--- BEGIN EXTRACTED TEXT ---
That distinction between the letter of the law and the heart or spirit of
the law has formed the ground of our exploration of the Sermon on the
Mount over the past two weeks. We’re knee deep into Jesus’ lessons along
the way of faith, and today, we finish the final two of six “you have heard it
said, but I say to you” statements. Remember, these lessons give us a window
into what matters most to Jesus – not a new moral code, but rather a new
freedom in the relationships between and among God and God’s people.2
Last week, we heard lessons about anger, adultery, divorce, and oaths. Today,
Jesus sits us down in his school of love, not as “Lecturer-in-Chief” but as lover
of all, teaching his disciples the way of nonviolence and the scandalous nature
of love.3

Now if we thought it would be mild or easy, a “pretty good” or “do the
best you can” kind of love, we would be sorely mistaken. Because Jesus
demands us to practice a love that will inevitably lead to the way of
transformation. You see, when conventional wisdom encourages violence for
violence – eyes for eyes and teeth for teeth – Jesus says to turn the other
cheek, force the attacker to not just backhand you as unequal, but then look
you in the eyes as an equal to lay bare the wrongness of the violence and
preserve your dignity.

And in a culture where most people wore two items of clothing, Jesus
says don’t just give one cloak, give another, even if that means you’ve
effectively shed yourself of all your clothes yet clothed yourself in agency and

And in a world where soldiers could demand servants to carry their
baggage up to a mile, Jesus says don’t just go one mile, go another, sever the
‘tit-for-tat’ cycle, even if that meant befuddling a soldier and breaking the law
in the process. And in a religion when it was easy to love those who love you
back, and palatable to love your neighbor, even to love a stranger, Jesus says
to love your enemies, to pray for those who persecute you.4

This, Jesus says, this is active love, this is how you are to be completed
in Love. “Be perfect, therefore, as your heavenly father was perfect,” he
concludes. “Be telos,” the Greek here says – not perfect as in achieving moral
accomplishment or error-less living, but telos: completing a goal, or reaching
the intended outcome. For example, the telos of a grapevine is to produce
grapes, or the telos of a car or a plane or a train is to get passengers from one
place to the next.5 So instead of “be perfect,” we might hear: “be complete in showing love,”6 or “set no bounds to your love, just as God’s love knows no boundaries either.”
--- END EXTRACTED TEXT ---
--- BEGIN DATA LINES ---
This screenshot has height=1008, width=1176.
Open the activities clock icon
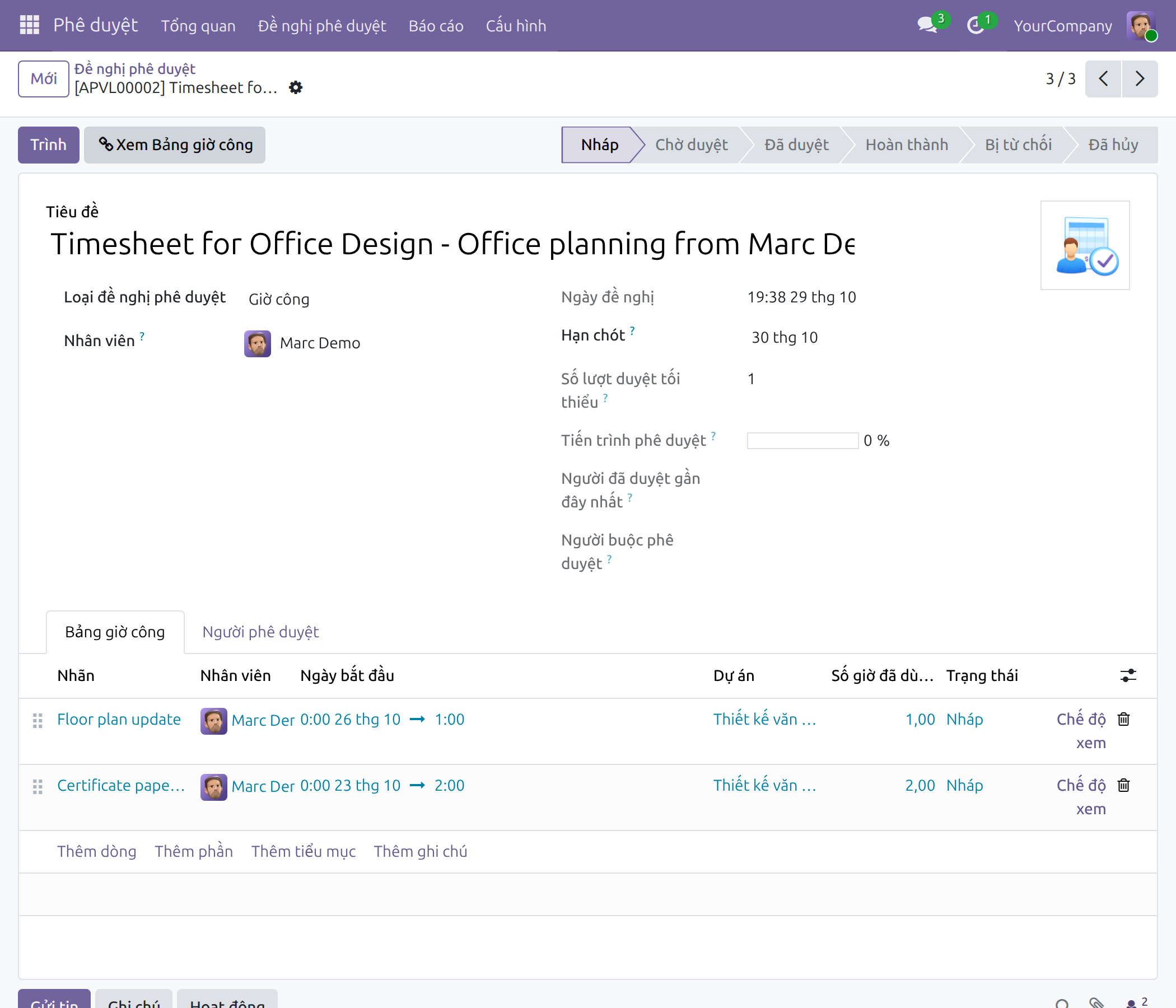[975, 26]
--- END DATA LINES ---
# WORK TO DO:
(A) Answer these from the sermon text, one line each:
(i) What four lessons did listeners hear last week?
(ii) What Greek word does the text give for "perfect"?
(iii) What does the text give as the telos of a grapevine?
(B) From the sermon text, reproduce the part that opens with the words containing "Now if we thought" and closes with "preserve your dignity.".

# CORRECT ANSWERS:
(A)
(i) Anger, adultery, divorce, and oaths.
(ii) Telos.
(iii) To produce grapes.

(B)
Now if we thought it would be mild or easy, a “pretty good” or “do the
best you can” kind of love, we would be sorely mistaken. Because Jesus
demands us to practice a love that will inevitably lead to the way of
transformation. You see, when conventional wisdom encourages violence for
violence – eyes for eyes and teeth for teeth – Jesus says to turn the other
cheek, force the attacker to not just backhand you as unequal, but then look
you in the eyes as an equal to lay bare the wrongness of the violence and
preserve your dignity.